La familia salió de Venezuela a finales de abril y tardó 15 días en cruzar siete países y llegar a Tapachula. Ahí fueron a las oficinas para solicitar asilo pero la cita para iniciar el trámite se la daban en julio y no tenían suficiente dinero para poder esperar tanto tiempo en una ciudad donde el trabajo y la vivienda asequible escasean, por lo que se unieron a la caravana.
“La meta es Estados Unidos”, dijo Pires. “El sueño es trabajar y poder mantener a más familiares que se quedaron en Venezuela”. Jenny Villamizar, esposa de Hernández, indicó que ahora la incertidumbre es constante y temen no poder continuar.
La situación de Jesús Enrique González, otro venezolano que viaja con diez familiares, incluidos sus siete hijos, es similar. Con el dinero que ganaba como carnicero en su país no llegaba a fin de mes, así que se fueron. Llevan dos meses viajando y desde el paso del Darién, González alterna las muletas con una silla de ruedas porque en la selva se rompió un pie.
En los últimos meses las autoridades mexicanas optaron por desactivar las caravanas ofreciendo a los migrantes autobuses y la posibilidad de regularizar su situación en otros estados. En esta ocasión también se iniciaron negociaciones entre autoridades y los activistas que representan al grupo para buscar posibles salidas de regularización, conversaciones que el miércoles continuaban.

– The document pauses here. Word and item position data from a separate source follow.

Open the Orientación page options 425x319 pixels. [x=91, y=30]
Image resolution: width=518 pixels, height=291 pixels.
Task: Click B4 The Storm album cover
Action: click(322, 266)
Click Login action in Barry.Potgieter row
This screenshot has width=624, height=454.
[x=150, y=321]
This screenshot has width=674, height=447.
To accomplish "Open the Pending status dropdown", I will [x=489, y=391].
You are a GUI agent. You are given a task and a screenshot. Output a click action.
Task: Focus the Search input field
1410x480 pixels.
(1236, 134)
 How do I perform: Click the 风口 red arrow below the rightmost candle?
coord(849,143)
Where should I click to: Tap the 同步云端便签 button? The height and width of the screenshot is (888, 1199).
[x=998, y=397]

“Esto es una angustia terrible, no saber qué vamos a poder lograr, qué vamos a poder hacer”, dijo Villamizar.
Encontrar un consenso sobre la gestión de los flujos migratorios en la región era una de las principales prioridades de los representantes reunidos esta semana en la Cumbre de las Américas en Los Ángeles.
A ellos, Eymar Hernández les dirige un mensaje: “Nosotros no queríamos abandonar nuestro país, pedimos que nos ayuden, que resuelvan la crisis para que podamos volver… Queremos trabajar”.